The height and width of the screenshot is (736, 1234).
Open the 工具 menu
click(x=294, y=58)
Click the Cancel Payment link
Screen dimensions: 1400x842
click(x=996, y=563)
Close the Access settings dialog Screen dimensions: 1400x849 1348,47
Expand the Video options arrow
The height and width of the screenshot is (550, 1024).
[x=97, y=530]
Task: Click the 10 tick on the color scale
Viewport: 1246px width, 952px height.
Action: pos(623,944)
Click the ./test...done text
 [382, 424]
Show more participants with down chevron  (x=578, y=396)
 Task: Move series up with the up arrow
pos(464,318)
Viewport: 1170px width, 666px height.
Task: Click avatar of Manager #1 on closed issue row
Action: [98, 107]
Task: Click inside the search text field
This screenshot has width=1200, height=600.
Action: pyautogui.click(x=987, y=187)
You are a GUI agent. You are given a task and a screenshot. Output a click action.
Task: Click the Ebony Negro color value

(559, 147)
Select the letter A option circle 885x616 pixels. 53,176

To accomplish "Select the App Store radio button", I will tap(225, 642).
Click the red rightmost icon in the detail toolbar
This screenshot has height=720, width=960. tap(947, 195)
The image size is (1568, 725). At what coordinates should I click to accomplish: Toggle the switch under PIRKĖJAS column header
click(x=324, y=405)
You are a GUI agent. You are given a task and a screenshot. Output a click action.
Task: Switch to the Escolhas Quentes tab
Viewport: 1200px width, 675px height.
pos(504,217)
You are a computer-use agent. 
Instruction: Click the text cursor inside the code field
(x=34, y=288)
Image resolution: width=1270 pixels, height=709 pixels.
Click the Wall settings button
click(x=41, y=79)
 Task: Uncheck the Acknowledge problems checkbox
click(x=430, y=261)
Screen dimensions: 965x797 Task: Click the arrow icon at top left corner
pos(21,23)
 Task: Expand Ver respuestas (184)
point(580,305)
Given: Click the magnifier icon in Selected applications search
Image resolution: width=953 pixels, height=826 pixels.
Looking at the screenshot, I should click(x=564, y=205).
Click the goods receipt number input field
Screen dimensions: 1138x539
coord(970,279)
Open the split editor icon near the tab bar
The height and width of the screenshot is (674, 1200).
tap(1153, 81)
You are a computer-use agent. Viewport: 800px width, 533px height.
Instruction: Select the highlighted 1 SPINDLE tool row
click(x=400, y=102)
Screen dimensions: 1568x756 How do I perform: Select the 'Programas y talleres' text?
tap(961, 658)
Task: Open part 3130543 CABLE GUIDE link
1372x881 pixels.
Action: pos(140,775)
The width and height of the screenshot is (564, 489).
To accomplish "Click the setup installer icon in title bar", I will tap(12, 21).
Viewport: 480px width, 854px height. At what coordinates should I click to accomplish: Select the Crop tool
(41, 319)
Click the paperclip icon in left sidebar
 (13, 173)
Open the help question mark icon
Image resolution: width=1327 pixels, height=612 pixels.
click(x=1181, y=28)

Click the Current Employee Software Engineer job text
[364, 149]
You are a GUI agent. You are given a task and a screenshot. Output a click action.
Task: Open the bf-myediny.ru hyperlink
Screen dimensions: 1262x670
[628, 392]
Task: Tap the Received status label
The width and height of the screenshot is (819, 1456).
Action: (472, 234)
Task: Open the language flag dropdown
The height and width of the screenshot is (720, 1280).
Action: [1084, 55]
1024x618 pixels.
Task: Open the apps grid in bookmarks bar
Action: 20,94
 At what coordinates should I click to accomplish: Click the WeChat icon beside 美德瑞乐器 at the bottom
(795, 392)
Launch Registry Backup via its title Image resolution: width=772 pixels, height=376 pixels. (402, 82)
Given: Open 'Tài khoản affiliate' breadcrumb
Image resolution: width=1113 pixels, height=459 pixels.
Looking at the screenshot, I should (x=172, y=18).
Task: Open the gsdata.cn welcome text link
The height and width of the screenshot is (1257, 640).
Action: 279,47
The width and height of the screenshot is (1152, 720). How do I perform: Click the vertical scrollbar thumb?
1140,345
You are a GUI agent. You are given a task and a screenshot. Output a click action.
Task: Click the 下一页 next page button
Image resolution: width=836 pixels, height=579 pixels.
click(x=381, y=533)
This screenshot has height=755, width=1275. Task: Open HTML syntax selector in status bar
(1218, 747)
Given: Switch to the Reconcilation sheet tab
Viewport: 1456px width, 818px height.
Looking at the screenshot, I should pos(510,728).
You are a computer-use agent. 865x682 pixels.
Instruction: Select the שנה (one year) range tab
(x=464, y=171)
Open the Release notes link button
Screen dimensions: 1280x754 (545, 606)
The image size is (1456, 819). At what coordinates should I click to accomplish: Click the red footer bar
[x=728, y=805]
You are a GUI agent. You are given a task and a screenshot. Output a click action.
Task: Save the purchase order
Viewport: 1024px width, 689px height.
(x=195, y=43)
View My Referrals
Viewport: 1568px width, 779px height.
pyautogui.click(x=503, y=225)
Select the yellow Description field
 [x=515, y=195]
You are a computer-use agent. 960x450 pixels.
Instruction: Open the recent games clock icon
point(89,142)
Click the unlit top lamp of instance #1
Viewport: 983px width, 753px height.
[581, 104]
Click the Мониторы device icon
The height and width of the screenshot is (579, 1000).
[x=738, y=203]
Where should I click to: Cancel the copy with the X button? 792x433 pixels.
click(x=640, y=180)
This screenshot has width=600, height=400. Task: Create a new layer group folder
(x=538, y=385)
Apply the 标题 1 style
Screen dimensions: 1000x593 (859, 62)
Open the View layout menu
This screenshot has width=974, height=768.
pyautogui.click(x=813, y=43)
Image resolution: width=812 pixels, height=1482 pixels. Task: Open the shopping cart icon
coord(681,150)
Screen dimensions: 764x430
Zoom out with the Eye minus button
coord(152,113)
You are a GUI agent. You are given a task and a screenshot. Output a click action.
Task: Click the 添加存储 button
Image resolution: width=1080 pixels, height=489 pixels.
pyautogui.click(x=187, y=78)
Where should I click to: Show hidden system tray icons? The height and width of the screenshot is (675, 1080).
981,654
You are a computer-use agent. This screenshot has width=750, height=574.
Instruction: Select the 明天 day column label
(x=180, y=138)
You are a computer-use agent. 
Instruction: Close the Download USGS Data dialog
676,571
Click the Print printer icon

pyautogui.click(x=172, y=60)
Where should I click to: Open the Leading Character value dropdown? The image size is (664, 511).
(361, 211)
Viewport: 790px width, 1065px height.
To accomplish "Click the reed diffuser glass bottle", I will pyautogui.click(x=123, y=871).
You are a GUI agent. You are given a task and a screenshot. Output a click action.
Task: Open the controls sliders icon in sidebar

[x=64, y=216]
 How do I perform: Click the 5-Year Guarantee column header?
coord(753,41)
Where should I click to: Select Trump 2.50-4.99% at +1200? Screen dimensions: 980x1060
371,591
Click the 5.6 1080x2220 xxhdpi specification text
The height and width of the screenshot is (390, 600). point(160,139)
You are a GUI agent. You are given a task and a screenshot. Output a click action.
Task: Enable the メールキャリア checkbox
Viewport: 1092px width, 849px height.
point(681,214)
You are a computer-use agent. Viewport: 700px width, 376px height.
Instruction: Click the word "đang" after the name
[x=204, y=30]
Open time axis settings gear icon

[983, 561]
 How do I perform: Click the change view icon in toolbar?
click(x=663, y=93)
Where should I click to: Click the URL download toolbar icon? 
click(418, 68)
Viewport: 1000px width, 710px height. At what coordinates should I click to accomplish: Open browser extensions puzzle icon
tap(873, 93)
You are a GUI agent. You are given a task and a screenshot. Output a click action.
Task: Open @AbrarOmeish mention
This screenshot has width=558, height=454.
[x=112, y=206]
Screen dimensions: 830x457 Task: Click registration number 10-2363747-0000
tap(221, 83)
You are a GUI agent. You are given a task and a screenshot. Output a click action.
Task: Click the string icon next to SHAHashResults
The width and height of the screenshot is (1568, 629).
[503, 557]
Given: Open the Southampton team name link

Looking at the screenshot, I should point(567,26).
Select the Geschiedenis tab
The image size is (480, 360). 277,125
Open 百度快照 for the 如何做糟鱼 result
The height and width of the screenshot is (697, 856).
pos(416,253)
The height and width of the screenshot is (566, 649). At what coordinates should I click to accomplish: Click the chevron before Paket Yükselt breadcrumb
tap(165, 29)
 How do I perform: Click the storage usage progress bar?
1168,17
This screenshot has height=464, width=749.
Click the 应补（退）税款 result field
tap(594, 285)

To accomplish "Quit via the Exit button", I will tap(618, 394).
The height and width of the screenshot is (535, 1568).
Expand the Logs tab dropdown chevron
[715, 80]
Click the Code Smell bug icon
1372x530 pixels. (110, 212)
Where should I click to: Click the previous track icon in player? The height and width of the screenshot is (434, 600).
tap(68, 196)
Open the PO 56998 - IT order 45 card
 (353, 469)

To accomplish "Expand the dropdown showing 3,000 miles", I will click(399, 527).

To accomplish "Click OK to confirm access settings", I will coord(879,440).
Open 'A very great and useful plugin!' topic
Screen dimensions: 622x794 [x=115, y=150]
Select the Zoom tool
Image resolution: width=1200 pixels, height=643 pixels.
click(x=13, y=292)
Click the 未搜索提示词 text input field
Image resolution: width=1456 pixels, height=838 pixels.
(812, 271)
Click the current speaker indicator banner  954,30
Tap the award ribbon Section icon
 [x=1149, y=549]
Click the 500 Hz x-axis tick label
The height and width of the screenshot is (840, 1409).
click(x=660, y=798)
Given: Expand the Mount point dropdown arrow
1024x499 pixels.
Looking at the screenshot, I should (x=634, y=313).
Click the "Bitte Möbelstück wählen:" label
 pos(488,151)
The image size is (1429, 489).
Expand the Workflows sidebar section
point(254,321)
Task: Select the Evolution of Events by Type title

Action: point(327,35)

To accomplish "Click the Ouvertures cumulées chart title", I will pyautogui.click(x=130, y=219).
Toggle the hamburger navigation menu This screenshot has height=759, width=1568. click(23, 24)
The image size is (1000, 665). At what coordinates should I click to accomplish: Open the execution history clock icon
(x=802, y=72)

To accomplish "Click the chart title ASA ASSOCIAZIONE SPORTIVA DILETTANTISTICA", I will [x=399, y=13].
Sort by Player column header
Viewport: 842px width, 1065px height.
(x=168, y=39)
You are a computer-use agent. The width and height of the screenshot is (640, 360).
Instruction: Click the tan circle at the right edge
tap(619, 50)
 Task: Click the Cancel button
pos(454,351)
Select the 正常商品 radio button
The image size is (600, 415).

WHAT NEEDS TO BE DONE:
Each line of the entries that contains the word "search" should be listed.

ANSWER FOR THIS EXERCISE:
Task: Click inside the search text field
Given: Click the magnifier icon in Selected applications search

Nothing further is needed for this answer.